I have a history of holding back and letting go. Hiding behind societal labels and my brains and books and movies and rock music. I find meaning in all of these things that I can do by myself so that I don't have to seek out companionship, or so that I can explain my state to anyone who might want to know (although no one ever does so...). I've been looking for a house to live in and despite the obvious upsides (not the least of which is there are no one-person houses being built any more) I won't even consider cohabiting with a housemate. I joined this church thing they call a life group which is supposed to be like an accountability circle with people you come from the same area with and in that way sort of bring the whole church experience closer to home (literally), but I still don't feel at home as I think I should be, or as everyone else seems to, like four months down the line. An old best friend got engaged, ENGAGED, and didn't even think to share - had to find out through the grapevine. There's this girl that makes my heart stop but I sometimes don't feel as though I'd be willing to do anything to get her. When I do that Tim LaHaye test, it comes out phlegmatic, every time. I've been described as eclectic before, which now that I think about it may actually have been code for weird.
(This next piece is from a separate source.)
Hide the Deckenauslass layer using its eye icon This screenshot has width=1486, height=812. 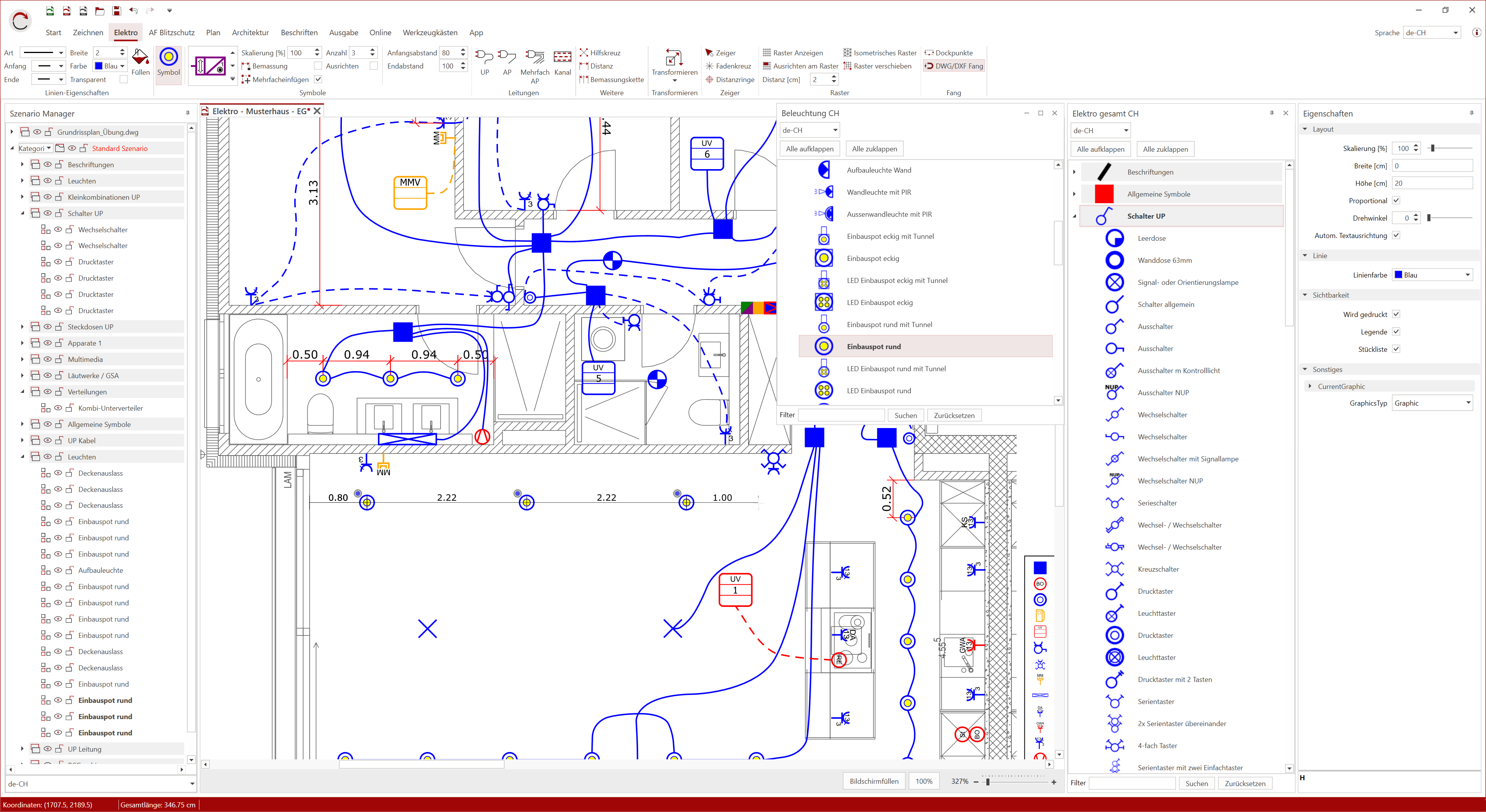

But that's not the only reason I'm sad. I feel as though my dream life is further away than I used to think it was, and it's gonna take longer than I'd anticipated. And it's not just the Beamer (TM), it's the whole visibility aspect, standing out from the crowd, the power potential that being a man of means brings with it. I seem to just be following the well-worn path to success that everyone else follows, and so most recently I've even started building "savings for a rainy day." The thing about this well-worn path is that you're not the only one on it. There's no uniqueness, no room for innovation, no opportunity for being extraordinary. I can't even sneeze at 11.30 unless our manual says it's OK! Ya, I know, people always say if you believe it you can become it, but I don't think it's quite that simple. I think we get an unbalanced picture of success stories because we never hear about all the hoops the person had to jump through to get where they are. It's made to seem like Bill Gates just dreamed of a world with desktops running software and out popped Windows. No mention is made of the 12 years he and Paul worked out of his garage, or the fact that Trump actually got in so deep over his head that he had to file for bankruptcy once, or the year Steve Jobs spent sleeping on friends' floors in college surviving on the 5ct deposit you get back when you return Coke bottles. Noooo. We just look at the iPod and Trump Plaza and the Xbox and say "That's all it takes - a dream." Try as I might I can't seem to be able to figure out how to get from here to there, or even where "there" is. I just know how I want my life to be like when I've arrived.

When everything has left you, you're alone; but when you have left everything behind, there is solitude. It's said that in solitude the mind gains strength and learns to lean upon itself. Only in solitude can we learn to know ourselves, learn to deal with our eternal aloneness. Ralph Waldo Emerson said, "In the solitude to which man is always returning, he has a sanity and revelations, which in his passage into new worlds he will carry with him." If this feeling I get lately is the real thing, and not just plain old loneliness, I hope I get all these life lessons about my inner being from it. If not, well, at least I hope that when it's broken, it'll be coz it's been replaced by something that'll last.